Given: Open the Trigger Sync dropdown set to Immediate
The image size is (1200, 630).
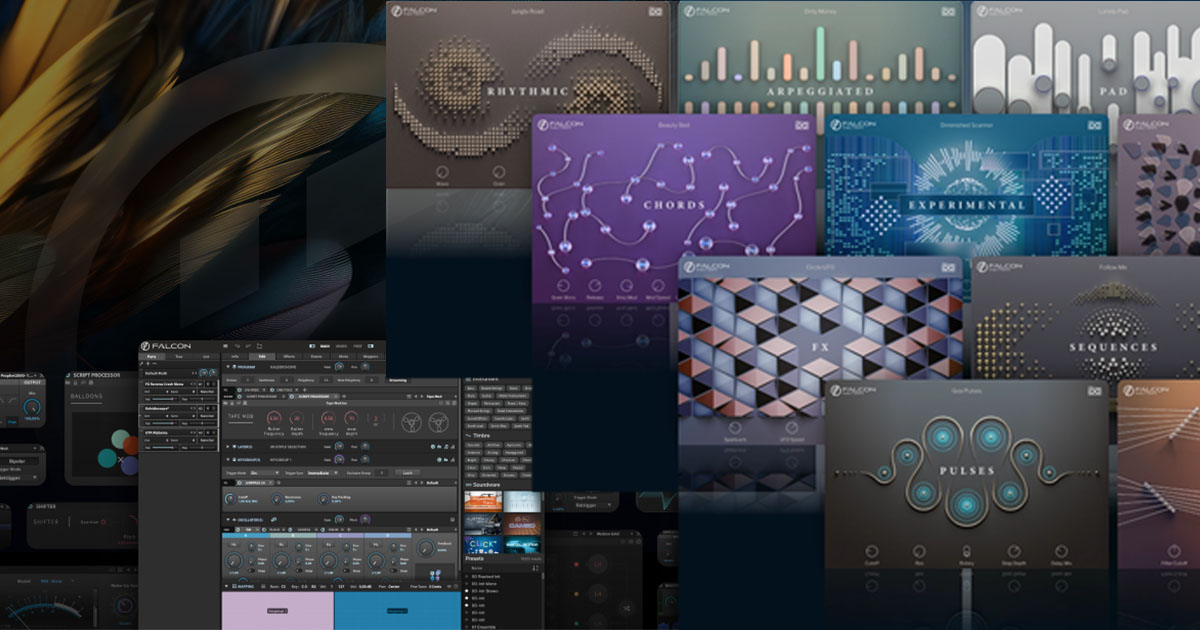Looking at the screenshot, I should point(322,472).
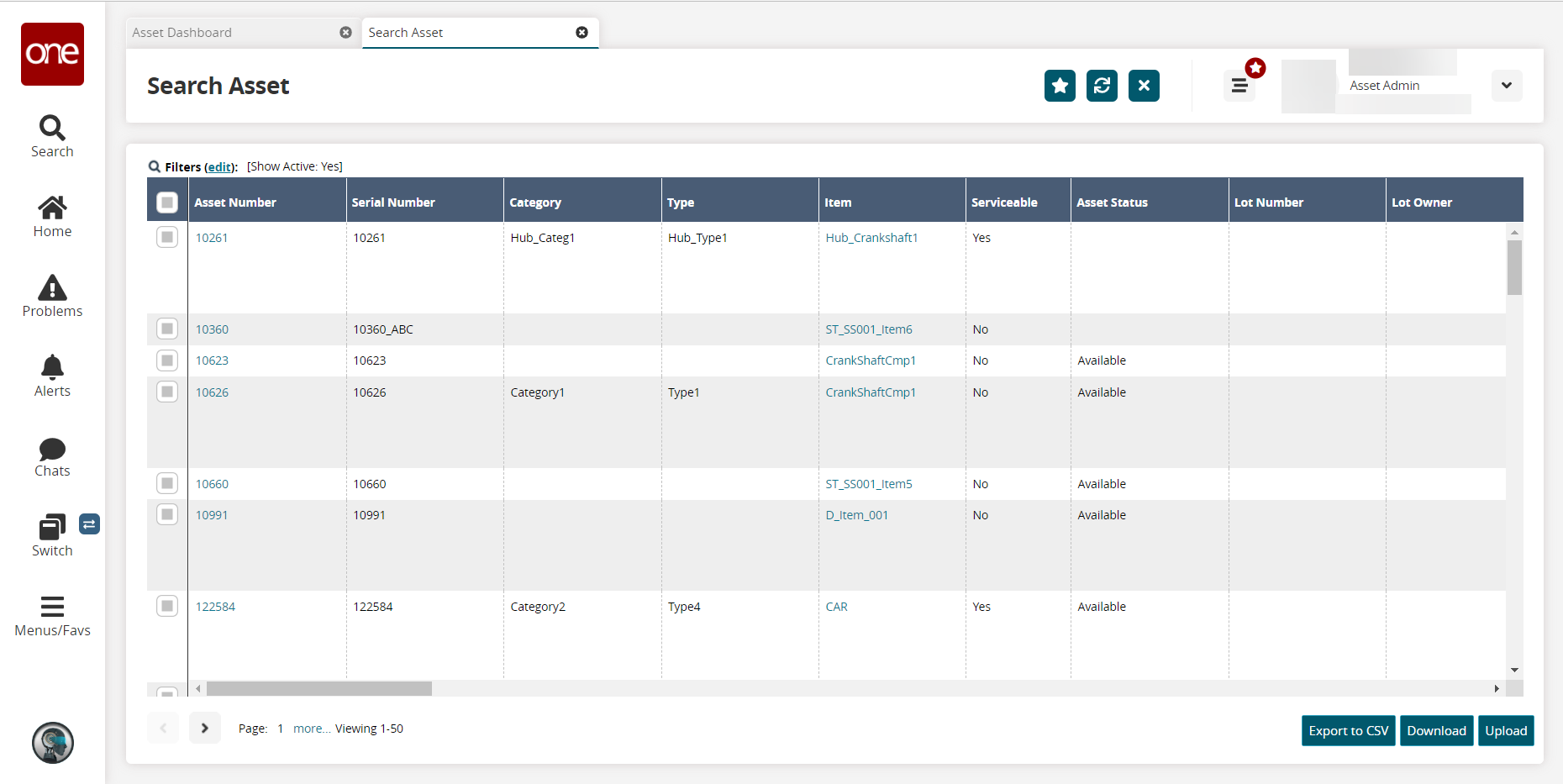Open Search in the left sidebar
Screen dimensions: 1563x784
[x=52, y=136]
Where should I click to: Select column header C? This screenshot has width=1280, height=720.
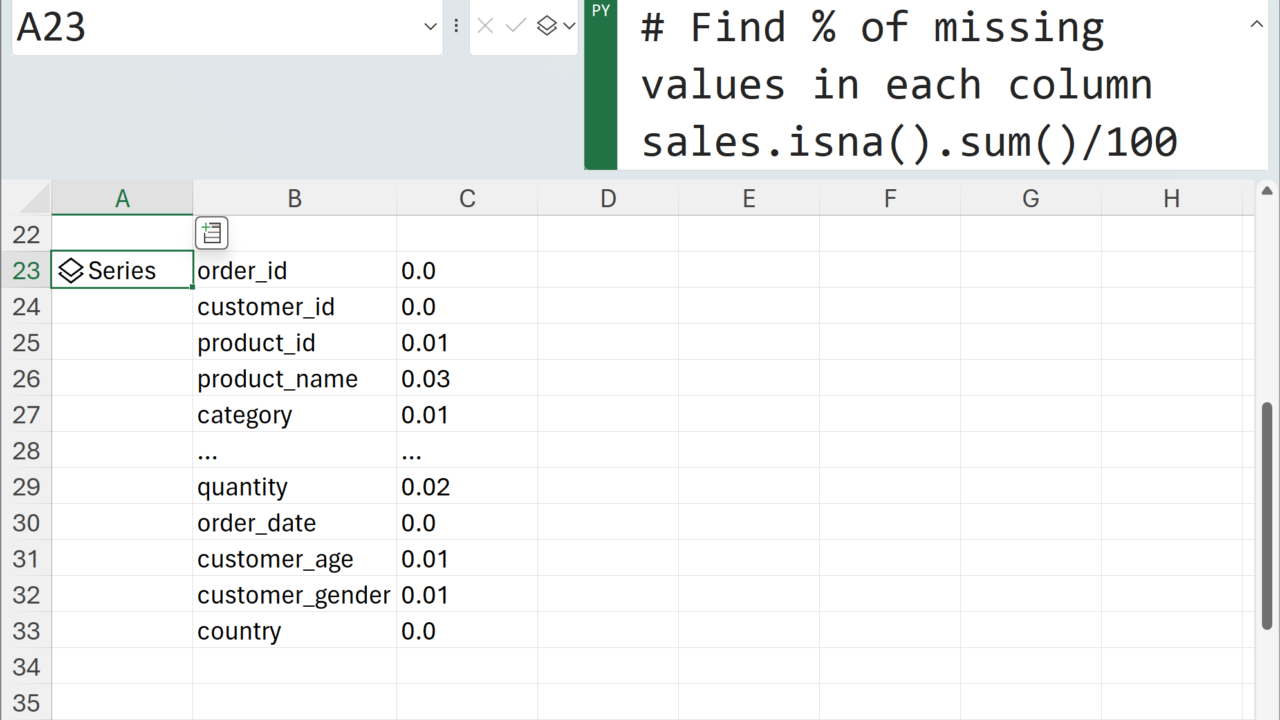467,199
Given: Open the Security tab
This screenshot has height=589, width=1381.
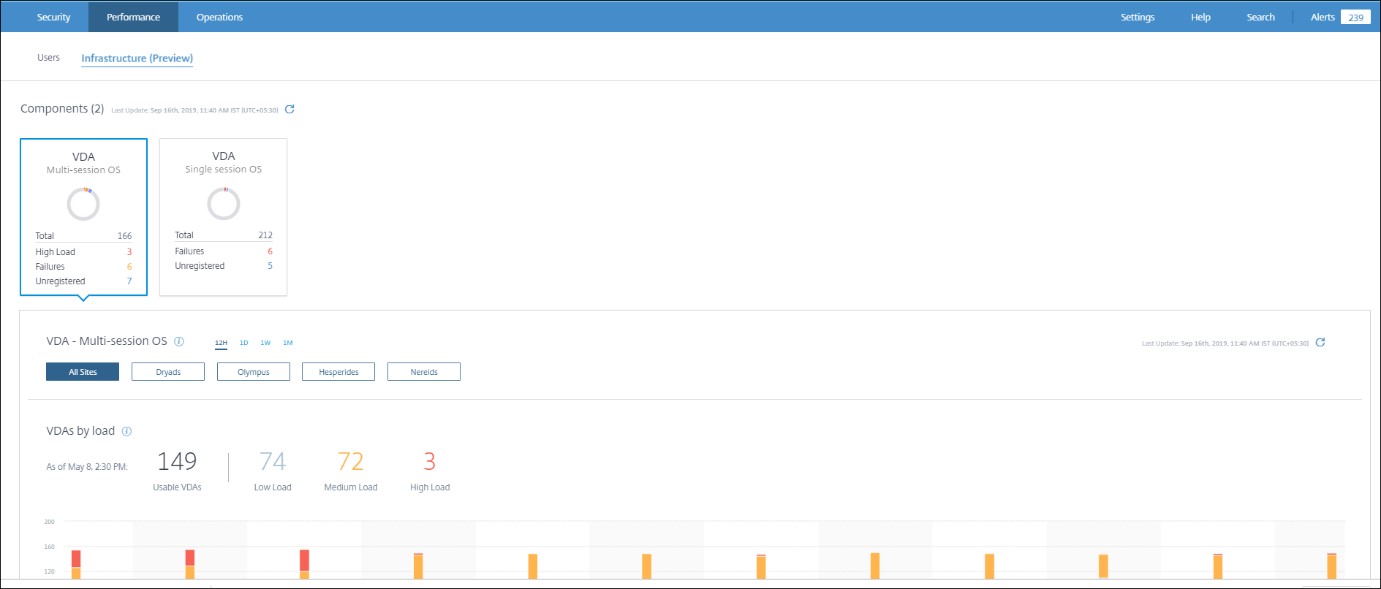Looking at the screenshot, I should point(54,17).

═══

EXERCISE INSTRUCTIONS: Write out the whole listing above again, word for word, but leave out the pictures.

RESULT OF THIS EXERCISE:
Given: Open the Trigger Sync dropdown set to Immediate
The image size is (1200, 630).
Looking at the screenshot, I should point(322,472).
Open Search in the left sidebar
Screen dimensions: 1563x784
[x=52, y=136]
Where should I click to: Select column header C? This screenshot has width=1280, height=720.
467,199
Given: Open the Security tab
This screenshot has height=589, width=1381.
Looking at the screenshot, I should point(54,17).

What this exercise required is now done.